BYU engineering students took first place in the annual "Mini-Baja West" competition over the weekend, beating more than 100 teams from the United States, Mexico, Korea and Poland.

Sponsored by the Society of Automotive Engineers, the competition brings budding automotive engineers together to subject their designs to strict judging standards and their vehicles to grueling endurance and performance tests.

BYU mechanical engineering professor Robert Todd is this year's Mini-Baja West chief organizer.

"The Society of Automotive Engineers' Mini-Baja Competition is probably the most prestigious and realistic collegiate engineering design competition of its kind in the world," said Todd, who spent 10 years as a manager and director at GM and Michelin and 20 years in academics. "Engineering students get to use all of their analysis, design, manufacturing, economic, people and team skills in developing an exciting product and then test the application of their skills in a very realistic way."

"BYU has always done well in this competition, finishing in the top three in four of the five years we have participated," said Michael J. Whiting, a BYU graduate mechanical engineering student and assistant organizer of the event. "This indicates the ability of the engineering students here at BYU, and SAE wants to bring more students into this type of environment."

The student engineering teams are charged with producing a single-seat, off-road vehicle prototype for evaluation and marketing. They strive to build a vehicle that negotiates rough terrain, is safe, fun to drive, easily maintained and easily transported. The engineers' target audience is a weekend nonprofessional off-road enthusiast who is looking for a vehicle under $3,000.

All the cars in the competition use a 10-horsepower Briggs & Stratton engine so the design of the cars' drive trains, frames and suspension systems is what sets teams' cars apart.
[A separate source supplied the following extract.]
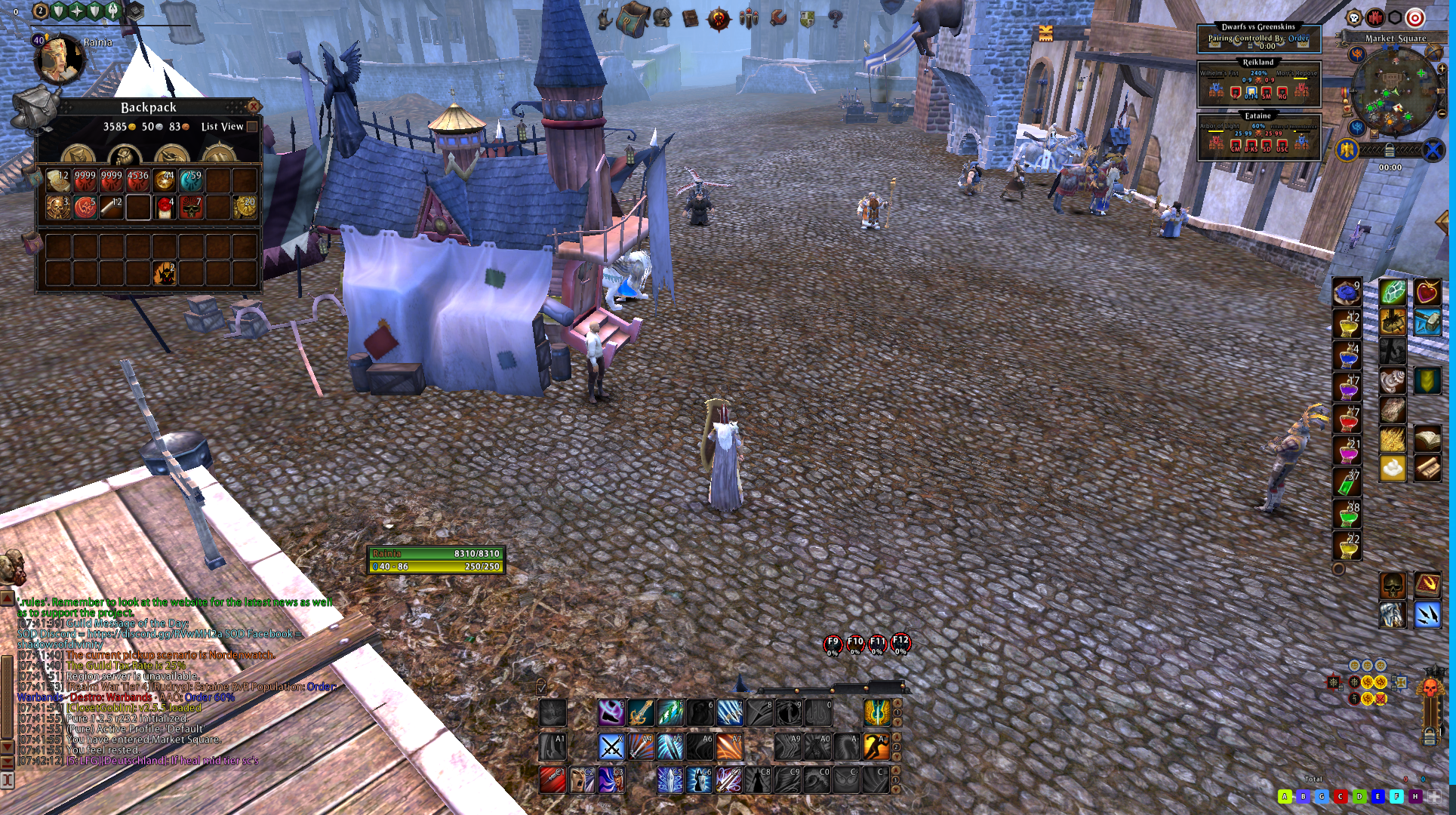This screenshot has height=815, width=1456.
Task: Select the red Career abilities icon
Action: [x=719, y=17]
One BYU team decided to design and install a reverse gear on its ATV, while the other decided to make a lighter and perhaps sturdier vehicle by leaving out a reverse gear.

In addition to earning points based on performance, the teams are judged on the ingenuity and practicality of their designs, their attention to cost and manufacturing requirements, and their ability to "sell" their design to judges.

Additional sponsors of Mini-Baja West 2003 are Honda, Polaris, Raytheon, Briggs & Stratton and MSC Software.